Dataset records:
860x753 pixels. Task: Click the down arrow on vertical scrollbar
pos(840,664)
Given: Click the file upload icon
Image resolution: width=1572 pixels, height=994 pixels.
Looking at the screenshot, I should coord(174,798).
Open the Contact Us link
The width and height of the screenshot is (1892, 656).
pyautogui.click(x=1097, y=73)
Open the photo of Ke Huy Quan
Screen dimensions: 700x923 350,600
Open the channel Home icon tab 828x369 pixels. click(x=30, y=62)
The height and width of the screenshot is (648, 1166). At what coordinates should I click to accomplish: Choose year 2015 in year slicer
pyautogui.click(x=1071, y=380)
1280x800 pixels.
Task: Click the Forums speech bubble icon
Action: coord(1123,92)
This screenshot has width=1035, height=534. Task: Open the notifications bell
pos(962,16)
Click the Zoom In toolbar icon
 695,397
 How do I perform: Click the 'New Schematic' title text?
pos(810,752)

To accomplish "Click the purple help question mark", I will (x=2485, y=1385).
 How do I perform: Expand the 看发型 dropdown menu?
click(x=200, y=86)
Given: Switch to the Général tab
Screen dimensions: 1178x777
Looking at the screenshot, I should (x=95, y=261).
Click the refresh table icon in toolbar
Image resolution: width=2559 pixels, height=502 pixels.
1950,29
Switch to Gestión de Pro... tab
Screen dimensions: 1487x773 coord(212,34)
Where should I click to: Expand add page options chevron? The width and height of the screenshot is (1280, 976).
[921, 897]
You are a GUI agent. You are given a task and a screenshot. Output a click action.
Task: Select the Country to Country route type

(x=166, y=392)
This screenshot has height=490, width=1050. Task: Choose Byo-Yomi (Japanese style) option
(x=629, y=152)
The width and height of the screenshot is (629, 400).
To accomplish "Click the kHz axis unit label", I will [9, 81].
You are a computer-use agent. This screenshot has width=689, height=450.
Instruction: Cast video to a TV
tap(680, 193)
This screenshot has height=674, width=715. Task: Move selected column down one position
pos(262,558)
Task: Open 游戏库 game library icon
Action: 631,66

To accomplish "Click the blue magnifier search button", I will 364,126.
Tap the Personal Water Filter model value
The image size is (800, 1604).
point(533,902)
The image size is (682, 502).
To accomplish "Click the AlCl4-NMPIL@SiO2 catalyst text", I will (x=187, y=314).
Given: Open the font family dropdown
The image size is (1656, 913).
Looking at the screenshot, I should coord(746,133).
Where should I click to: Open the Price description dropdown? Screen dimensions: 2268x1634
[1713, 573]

**ABOUT THIS TASK:**
All records are to be written out exactly.

**FINAL ANSWER:**
860x753 pixels. Task: Click the down arrow on vertical scrollbar
pos(840,664)
Given: Click the file upload icon
Image resolution: width=1572 pixels, height=994 pixels.
Looking at the screenshot, I should coord(174,798).
Open the Contact Us link
The width and height of the screenshot is (1892, 656).
pyautogui.click(x=1097, y=73)
Open the photo of Ke Huy Quan
Screen dimensions: 700x923 350,600
Open the channel Home icon tab 828x369 pixels. click(x=30, y=62)
The height and width of the screenshot is (648, 1166). At what coordinates should I click to accomplish: Choose year 2015 in year slicer
pyautogui.click(x=1071, y=380)
1280x800 pixels.
Task: Click the Forums speech bubble icon
Action: coord(1123,92)
This screenshot has width=1035, height=534. Task: Open the notifications bell
pos(962,16)
Click the Zoom In toolbar icon
 695,397
 How do I perform: Click the 'New Schematic' title text?
pos(810,752)

To accomplish "Click the purple help question mark", I will (x=2485, y=1385).
 How do I perform: Expand the 看发型 dropdown menu?
click(x=200, y=86)
Given: Switch to the Général tab
Screen dimensions: 1178x777
Looking at the screenshot, I should (x=95, y=261).
Click the refresh table icon in toolbar
Image resolution: width=2559 pixels, height=502 pixels.
1950,29
Switch to Gestión de Pro... tab
Screen dimensions: 1487x773 coord(212,34)
Where should I click to: Expand add page options chevron? The width and height of the screenshot is (1280, 976).
[921, 897]
You are a GUI agent. You are given a task and a screenshot. Output a click action.
Task: Select the Country to Country route type

(x=166, y=392)
This screenshot has height=490, width=1050. Task: Choose Byo-Yomi (Japanese style) option
(x=629, y=152)
The width and height of the screenshot is (629, 400).
To accomplish "Click the kHz axis unit label", I will [9, 81].
You are a computer-use agent. This screenshot has width=689, height=450.
Instruction: Cast video to a TV
tap(680, 193)
This screenshot has height=674, width=715. Task: Move selected column down one position
pos(262,558)
Task: Open 游戏库 game library icon
Action: 631,66

To accomplish "Click the blue magnifier search button", I will 364,126.
Tap the Personal Water Filter model value
The image size is (800, 1604).
point(533,902)
The image size is (682, 502).
To accomplish "Click the AlCl4-NMPIL@SiO2 catalyst text", I will (x=187, y=314).
Given: Open the font family dropdown
The image size is (1656, 913).
Looking at the screenshot, I should coord(746,133).
Where should I click to: Open the Price description dropdown? Screen dimensions: 2268x1634
[1713, 573]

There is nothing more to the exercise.